How to Have Difficult Conversations with Your Elderly Parent
Published April 26, 2019 by Francesca Robinson, MA in Home Care Services
Is it time for Mom to stop driving? Does Dad need additional help around the house? Does a Power of Attorney need to be established for your parents? Is it time to start home care services? There are many difficult conversations that need to happen as parents age, knowing what to say, when to say it, and how to engage the topic can be challenging. Change is hard for anyone, but for the elderly, it can feel like they are losing their independence and their autonomy.
It’s a Conversation, Not a Lecture
When it’s time to sit down and have an important, but perhaps difficult, conversation. Here are some tips to help have smooth conversations on difficult topics:
- Schedule a time to talk. Let your loved one know you want to have a conversation. Give them a date and time to discuss topics that need more attention. You don’t want your parent to feel ganged up on or as if their power is being taken away. Include them in their care plan every step of the way.
- Include a lot of open-ended questions. Questions like, “How does that make you feel?” And “How would you like to proceed?” Or “What changes would you suggest?” Be sure you give plenty of opportunities for your loved one to feel heard and when possible make their own care decisions.

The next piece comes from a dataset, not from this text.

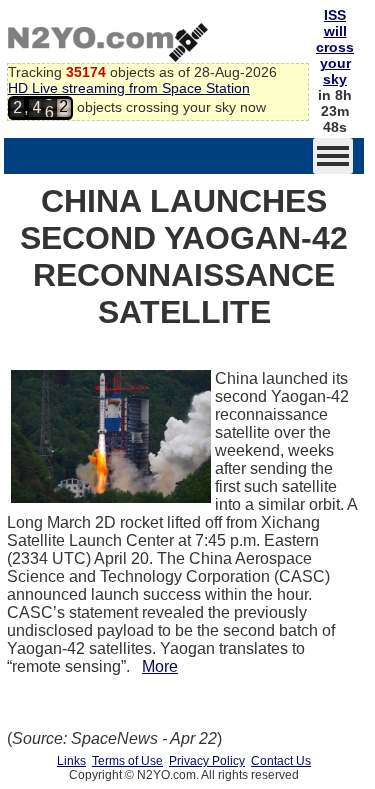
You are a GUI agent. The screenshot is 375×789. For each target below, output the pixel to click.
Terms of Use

- Reflect back. Phrases like, “What I hear you saying is…” Can help shed light and bring clarity to what your parent is thinking or feeling. By asking open-ended questions and reflecting the answer back you may discover new and helpful information. For example, your loved one may be open to care, but is afraid of someone they don’t know come in the house while they are alone.
- Look for compromises. Maybe you begin the conversation with a specific goal in mind. When safety isn’t an issue, be open to adjusting your own goals to find a compromise.
- Change doesn’t happen overnight. Ongoing conversation is the best method. Don’t try to solve all the problems or make every change in one conversation.
When it is time to have a difficult conversation with your elderly parent, start by imaging what your parent is feeling and try to put yourself in their shoes. There are so many emotions and fears associated with losing one’s independence. Do your best to approach the topic with openness and compassion.